[[ TEXT SECTION open ]]
# Wanted to Say Thanks



## CrazedLemming (Oct 18, 2011)

Thank you to all the haunters out there who share how they make things. I love seeing all the creative stuff you guys come up with and the techniques behind them.

I don't do a haunt or decorate around the house, but I do make random stuff occasionally and you guys are a fantastic inspiration even if the techniques get used for non-haunt projects.

For example, I would have never thought to carve items out of house insulation until hanging around here. I don't need tombstones, but the techniques used for tombstones worked perfectly for making a sign for a local shop I deal with.

It started as just a couple dollars worth of 1" pink insulation, but after a little router work, acetone for texture, and some paint and sealer, it turned into one of the fanciest signs in their area.


----------



## Troll Wizard (May 3, 2012)

_*I think that's what this forum does is really inspire people to be creative in ways beyond just Halloween. There are so many different ideas that can come from just studying this site. That's what this is all about it sharring thoughts and decor ideas for other people to learn and to create!

Really nice job on the signage, hope that you will show us more pics of your creative ideas that have been inspired from HauntForum.com! 
*_


----------



## Hairazor (Mar 13, 2012)

Nice sign!!


----------



## Hauntiholik (May 17, 2006)

Nice sign.

I had to move your thread so it would comply with the forum rules (No advertising, spamming, or soliciting of a business is permitted outside of the Vendor and Sponsor Forum.)


----------



## CrazedLemming (Oct 18, 2011)

Hauntiholik said:


> I had to move your thread so it would comply with the forum rules (No advertising, spamming, or soliciting of a business is permitted outside of the Vendor and Sponsor Forum.)


Sorry about that, Hauntiholik. I didn't intend it that way. Does it fix it if I chop off the business info at the bottom of the photo? I was lazy and just reused the photo from my website for the example. It should load as a non-branded version now.

The sign in the photo doesn't really advertise anything by itself. Without info about the shop it's associated with, it's just a decorative version of a common phrase and shows how the concepts passed around here can be adapted.

The design of the stone would actually make a decent tombstone by itself. A speech bubble coming out of the grave has fun potential... Now you guys have made me add a new idea to the list of other things I need to make.


----------



## scareme (Aug 29, 2006)

The sign looks good CrazedLemming. That finish would make some nice looking stones for my crypt. I'll look you up when I start it, OK?


----------



## CrazedLemming (Oct 18, 2011)

The finish is whatever acrylic craft paints I grabbed at the store and some waterbased Rustoleum clear thinned down enough to be shot with a cheapo spray gun from harbor freight. The clear is really glossy which is nice for making a shiny retail sign, but I don't know how it would look on tombstones unless you're going for the modern polished look. (I plan to use it on one I want to make...if I ever get around to that project.)

This is the clear. https://www.rustoleum.com/CBGProduct.asp?pid=527


----------



## jaege (Aug 23, 2009)

I beg to differ...everyone needs tombstones!


----------



## scareme (Aug 29, 2006)

jaege said:


> I beg to differ...everyone needs tombstones!


At one time or another.


----------
[[ TEXT SECTION closed ]]
:: INSTRUCTION ::
Set down, word for word, everything in the haunt forum thread from "I don't do a" down to "for non-haunt projects.".
[[ INFORMATION PROVIDED open ]]
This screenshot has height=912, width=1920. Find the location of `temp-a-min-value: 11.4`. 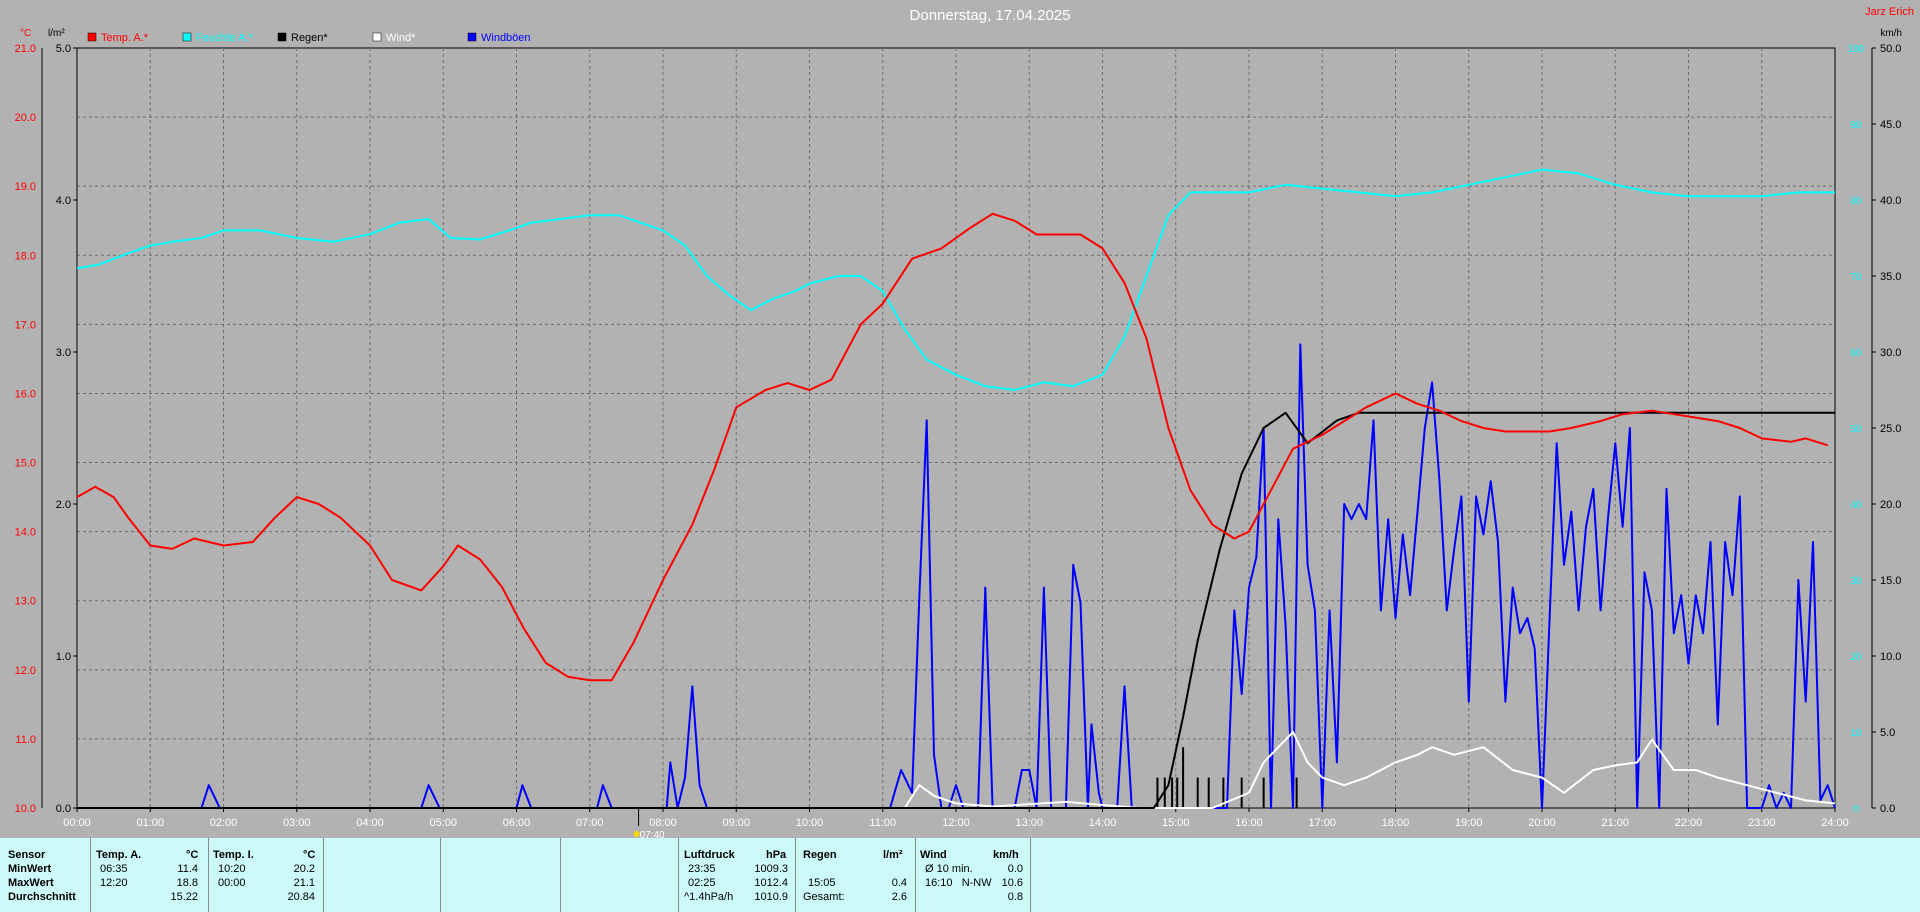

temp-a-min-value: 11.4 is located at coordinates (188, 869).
[[ INFORMATION PROVIDED closed ]]
:: SOLVED EXERCISE ::
I don't do a haunt or decorate around the house, but I do make random stuff occasionally and you guys are a fantastic inspiration even if the techniques get used for non-haunt projects.